In public statements since bin Laden was killed in Pakistan by Navy SEALs, the Taliban has showed no sign of a willingness to abandon its al-Qaeda partners. “The Afghans will not forget the sacrifices and struggle of Sheik Osama, this great patron of Islam,” one statement said.
But many have cast doubt on what actual benefit al-Qaeda brought to the Taliban, particularly in recent years. The number of al-Qaeda fighters in Afghanistan has consistently been estimated at 100 or fewer. There is a larger al-Qaeda presence in Pakistan, but still far fewer than the tens of thousands of Taliban fighters who operate on both sides of the border.
Stark differences
Although al-Qaeda and the Taliban have a common enemy in the United States, their differences remain stark. U.S. military officials say the vast majority of Taliban fighters operate a short distance from their homes — and are focused primarily on local grievances, rather than international terrorism.
“The Taliban have a whole different agenda. They’re concerned about what’s going on in their valley or their district or their province,” said Col. Joseph Felter, who was the head of Gen. David H. Petraeus’s counterinsurgency advisory team in Kabul and is now with Stanford University. “With bin Laden, there was a sense of connection to the broader jihadi movement. With him gone, the equilibrium will kind of default back.”
The current generation of young Taliban fighters, many of them boys when the Taliban government fell in late 2001, do not have “a memory of this close relationship between the Taliban and al-Qaeda that some of the older generation saw,” Felter said. “The current 19-year-old Taliban doesn’t have any real connection to al-Qaeda.”

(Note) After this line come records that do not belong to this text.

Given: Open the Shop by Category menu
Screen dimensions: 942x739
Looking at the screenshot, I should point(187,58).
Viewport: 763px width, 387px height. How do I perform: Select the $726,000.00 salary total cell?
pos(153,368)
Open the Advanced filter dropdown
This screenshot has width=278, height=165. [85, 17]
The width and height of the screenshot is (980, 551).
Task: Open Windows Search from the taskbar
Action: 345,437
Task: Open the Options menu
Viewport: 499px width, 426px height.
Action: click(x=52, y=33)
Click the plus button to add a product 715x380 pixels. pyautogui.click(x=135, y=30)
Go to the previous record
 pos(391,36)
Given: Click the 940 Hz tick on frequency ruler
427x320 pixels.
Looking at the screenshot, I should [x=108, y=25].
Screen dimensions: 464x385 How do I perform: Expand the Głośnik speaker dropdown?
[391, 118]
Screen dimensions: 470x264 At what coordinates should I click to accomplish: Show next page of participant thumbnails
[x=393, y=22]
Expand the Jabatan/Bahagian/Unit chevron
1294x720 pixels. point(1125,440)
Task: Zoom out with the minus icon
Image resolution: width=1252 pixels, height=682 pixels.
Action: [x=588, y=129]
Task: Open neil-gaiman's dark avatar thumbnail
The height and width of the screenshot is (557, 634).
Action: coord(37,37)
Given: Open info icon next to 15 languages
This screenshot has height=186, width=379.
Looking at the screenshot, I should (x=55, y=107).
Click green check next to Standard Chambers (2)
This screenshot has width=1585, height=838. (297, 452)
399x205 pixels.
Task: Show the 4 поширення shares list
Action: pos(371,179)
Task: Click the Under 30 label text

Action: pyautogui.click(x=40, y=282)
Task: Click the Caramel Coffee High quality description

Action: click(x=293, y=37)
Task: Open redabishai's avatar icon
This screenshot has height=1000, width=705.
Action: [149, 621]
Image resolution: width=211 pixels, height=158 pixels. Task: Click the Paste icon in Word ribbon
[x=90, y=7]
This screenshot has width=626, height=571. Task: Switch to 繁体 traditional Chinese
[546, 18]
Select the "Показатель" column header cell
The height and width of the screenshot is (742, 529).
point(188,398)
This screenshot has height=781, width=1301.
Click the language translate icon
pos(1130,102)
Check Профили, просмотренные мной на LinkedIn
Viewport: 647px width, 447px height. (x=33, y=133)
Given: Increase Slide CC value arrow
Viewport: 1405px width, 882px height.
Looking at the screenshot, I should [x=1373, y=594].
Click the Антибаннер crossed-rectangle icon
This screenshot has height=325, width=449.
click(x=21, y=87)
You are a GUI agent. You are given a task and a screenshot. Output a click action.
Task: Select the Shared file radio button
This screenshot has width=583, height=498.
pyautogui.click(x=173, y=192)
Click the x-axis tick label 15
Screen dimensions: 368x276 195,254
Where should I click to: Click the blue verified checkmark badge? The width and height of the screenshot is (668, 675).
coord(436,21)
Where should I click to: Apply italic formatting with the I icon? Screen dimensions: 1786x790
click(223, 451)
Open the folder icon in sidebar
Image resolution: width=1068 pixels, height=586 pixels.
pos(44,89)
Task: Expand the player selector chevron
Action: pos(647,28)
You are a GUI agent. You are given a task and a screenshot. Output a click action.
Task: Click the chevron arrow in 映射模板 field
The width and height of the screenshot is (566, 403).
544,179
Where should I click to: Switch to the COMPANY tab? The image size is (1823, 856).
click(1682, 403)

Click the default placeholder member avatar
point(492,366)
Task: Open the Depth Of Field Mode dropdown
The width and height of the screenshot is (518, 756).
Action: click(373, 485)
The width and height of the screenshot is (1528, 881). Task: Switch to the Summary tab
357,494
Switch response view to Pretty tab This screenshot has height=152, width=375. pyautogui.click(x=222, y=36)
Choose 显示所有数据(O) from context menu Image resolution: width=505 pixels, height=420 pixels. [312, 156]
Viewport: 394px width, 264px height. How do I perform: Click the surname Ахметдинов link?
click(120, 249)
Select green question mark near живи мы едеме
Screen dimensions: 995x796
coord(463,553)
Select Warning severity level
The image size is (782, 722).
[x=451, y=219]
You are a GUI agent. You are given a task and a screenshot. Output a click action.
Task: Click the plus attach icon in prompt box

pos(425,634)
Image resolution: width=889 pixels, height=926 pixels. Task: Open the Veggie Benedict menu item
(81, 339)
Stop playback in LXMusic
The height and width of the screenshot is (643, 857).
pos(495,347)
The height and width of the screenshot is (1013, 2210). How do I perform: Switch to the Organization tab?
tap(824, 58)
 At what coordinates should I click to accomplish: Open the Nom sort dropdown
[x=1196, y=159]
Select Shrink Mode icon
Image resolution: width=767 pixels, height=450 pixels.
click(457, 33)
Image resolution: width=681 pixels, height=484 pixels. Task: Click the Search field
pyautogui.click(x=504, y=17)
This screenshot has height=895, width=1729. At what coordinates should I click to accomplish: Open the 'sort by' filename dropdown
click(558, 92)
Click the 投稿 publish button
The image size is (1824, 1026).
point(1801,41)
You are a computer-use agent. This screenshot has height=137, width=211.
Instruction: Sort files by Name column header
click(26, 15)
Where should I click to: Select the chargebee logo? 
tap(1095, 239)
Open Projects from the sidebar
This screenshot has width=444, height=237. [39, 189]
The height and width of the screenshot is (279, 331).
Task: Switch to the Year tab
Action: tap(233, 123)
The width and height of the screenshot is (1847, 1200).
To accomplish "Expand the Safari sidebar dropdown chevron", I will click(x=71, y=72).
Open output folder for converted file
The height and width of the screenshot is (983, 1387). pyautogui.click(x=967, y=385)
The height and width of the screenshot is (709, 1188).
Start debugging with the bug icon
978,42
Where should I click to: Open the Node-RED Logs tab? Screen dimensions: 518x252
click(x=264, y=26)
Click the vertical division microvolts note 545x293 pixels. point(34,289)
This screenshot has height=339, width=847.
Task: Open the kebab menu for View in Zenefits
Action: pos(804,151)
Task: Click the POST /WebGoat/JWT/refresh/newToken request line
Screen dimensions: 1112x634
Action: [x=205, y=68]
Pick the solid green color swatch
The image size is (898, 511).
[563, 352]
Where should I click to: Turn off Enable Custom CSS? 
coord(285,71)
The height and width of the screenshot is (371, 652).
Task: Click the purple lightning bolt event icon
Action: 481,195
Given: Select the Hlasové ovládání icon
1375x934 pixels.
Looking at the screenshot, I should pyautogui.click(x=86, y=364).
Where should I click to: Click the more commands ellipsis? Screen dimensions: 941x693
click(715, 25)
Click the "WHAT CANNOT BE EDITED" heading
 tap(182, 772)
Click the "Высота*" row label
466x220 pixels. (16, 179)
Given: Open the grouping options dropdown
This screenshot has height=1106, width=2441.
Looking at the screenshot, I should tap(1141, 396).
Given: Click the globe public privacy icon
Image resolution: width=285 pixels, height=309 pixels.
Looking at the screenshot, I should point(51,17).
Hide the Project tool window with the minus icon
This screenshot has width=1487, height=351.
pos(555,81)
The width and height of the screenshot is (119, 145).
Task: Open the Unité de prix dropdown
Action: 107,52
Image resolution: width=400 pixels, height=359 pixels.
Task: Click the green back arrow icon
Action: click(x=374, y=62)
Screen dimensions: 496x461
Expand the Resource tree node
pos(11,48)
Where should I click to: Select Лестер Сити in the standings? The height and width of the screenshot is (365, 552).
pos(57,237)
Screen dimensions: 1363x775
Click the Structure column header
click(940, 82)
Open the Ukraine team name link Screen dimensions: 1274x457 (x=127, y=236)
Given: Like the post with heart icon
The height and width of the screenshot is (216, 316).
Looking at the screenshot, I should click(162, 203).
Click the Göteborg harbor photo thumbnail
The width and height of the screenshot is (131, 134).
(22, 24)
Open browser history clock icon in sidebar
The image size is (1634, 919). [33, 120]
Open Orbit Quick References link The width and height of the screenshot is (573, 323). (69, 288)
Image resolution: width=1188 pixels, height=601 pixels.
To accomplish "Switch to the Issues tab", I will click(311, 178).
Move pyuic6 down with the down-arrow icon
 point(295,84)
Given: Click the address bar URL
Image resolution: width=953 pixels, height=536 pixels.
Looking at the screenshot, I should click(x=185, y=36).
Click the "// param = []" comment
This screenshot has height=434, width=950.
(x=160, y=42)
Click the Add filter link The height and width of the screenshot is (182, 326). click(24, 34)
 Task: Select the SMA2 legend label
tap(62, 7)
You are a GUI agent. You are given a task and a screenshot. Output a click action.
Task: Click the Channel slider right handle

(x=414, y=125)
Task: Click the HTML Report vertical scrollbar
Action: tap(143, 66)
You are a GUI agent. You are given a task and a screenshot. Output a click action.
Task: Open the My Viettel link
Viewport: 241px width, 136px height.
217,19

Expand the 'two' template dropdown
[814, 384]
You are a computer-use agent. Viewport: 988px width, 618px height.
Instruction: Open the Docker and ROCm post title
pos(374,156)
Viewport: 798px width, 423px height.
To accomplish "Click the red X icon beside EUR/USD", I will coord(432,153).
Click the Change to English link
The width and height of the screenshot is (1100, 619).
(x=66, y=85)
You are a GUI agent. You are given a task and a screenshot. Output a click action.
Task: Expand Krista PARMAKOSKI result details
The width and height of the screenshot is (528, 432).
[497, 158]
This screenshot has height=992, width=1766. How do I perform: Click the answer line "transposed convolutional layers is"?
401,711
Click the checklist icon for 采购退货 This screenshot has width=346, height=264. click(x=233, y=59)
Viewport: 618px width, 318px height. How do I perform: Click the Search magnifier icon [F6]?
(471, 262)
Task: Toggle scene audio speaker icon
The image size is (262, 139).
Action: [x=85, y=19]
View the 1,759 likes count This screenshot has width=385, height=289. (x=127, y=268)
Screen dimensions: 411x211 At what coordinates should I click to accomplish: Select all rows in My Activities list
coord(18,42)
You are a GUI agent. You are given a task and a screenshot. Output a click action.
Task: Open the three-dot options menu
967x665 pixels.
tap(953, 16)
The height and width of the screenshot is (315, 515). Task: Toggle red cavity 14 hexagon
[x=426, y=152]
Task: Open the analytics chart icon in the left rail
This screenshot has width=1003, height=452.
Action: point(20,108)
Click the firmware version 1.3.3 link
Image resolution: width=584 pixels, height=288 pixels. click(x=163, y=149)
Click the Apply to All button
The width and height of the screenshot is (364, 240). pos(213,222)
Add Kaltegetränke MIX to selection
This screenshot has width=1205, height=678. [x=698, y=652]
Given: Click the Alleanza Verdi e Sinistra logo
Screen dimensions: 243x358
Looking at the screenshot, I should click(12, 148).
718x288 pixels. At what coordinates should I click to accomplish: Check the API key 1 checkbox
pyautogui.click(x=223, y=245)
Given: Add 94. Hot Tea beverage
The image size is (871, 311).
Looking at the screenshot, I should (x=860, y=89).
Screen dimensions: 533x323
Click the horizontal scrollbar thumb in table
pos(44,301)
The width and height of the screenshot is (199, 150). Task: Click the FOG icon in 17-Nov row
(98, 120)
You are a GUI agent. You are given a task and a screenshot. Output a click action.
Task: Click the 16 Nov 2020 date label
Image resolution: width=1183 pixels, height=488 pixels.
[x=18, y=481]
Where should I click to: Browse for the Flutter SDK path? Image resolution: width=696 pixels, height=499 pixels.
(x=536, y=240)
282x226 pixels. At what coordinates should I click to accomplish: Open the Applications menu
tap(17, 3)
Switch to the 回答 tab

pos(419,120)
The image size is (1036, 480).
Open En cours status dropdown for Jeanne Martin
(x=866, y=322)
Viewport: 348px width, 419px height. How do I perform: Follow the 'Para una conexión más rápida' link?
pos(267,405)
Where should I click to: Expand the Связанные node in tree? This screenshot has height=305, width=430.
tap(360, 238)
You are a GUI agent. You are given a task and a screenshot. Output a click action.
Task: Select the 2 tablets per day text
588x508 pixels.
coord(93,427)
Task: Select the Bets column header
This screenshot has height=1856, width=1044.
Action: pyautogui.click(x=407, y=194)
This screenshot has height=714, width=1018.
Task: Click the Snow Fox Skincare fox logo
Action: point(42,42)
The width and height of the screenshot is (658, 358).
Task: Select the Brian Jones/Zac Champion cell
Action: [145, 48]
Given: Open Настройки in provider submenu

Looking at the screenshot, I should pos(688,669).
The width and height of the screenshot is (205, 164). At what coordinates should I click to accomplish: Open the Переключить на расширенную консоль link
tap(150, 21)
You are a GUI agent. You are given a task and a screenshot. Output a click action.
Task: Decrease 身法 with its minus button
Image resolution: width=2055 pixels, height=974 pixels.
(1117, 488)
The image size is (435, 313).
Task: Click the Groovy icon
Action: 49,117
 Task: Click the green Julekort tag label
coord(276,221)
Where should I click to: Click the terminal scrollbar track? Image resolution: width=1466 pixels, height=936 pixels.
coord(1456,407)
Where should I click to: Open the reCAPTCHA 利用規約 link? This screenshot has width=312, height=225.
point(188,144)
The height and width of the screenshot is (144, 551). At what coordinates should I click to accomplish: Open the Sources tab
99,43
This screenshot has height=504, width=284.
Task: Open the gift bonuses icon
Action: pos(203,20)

The scope of al-Qaeda’s support for the Taliban or other local insurgent groups in Afghanistan is difficult to assess. Al-Qaeda has run training camps, provided technical expertise and has had the ability to attract fighters from across the broader Muslim world. But the amount of money al-Qaeda could have funneled to the Taliban — a CIA estimate in 2009 put the annual figure at $106 million — is probably outmatched by other sources such as extortion, kidnapping, opium trafficking, and the timber and gem trades.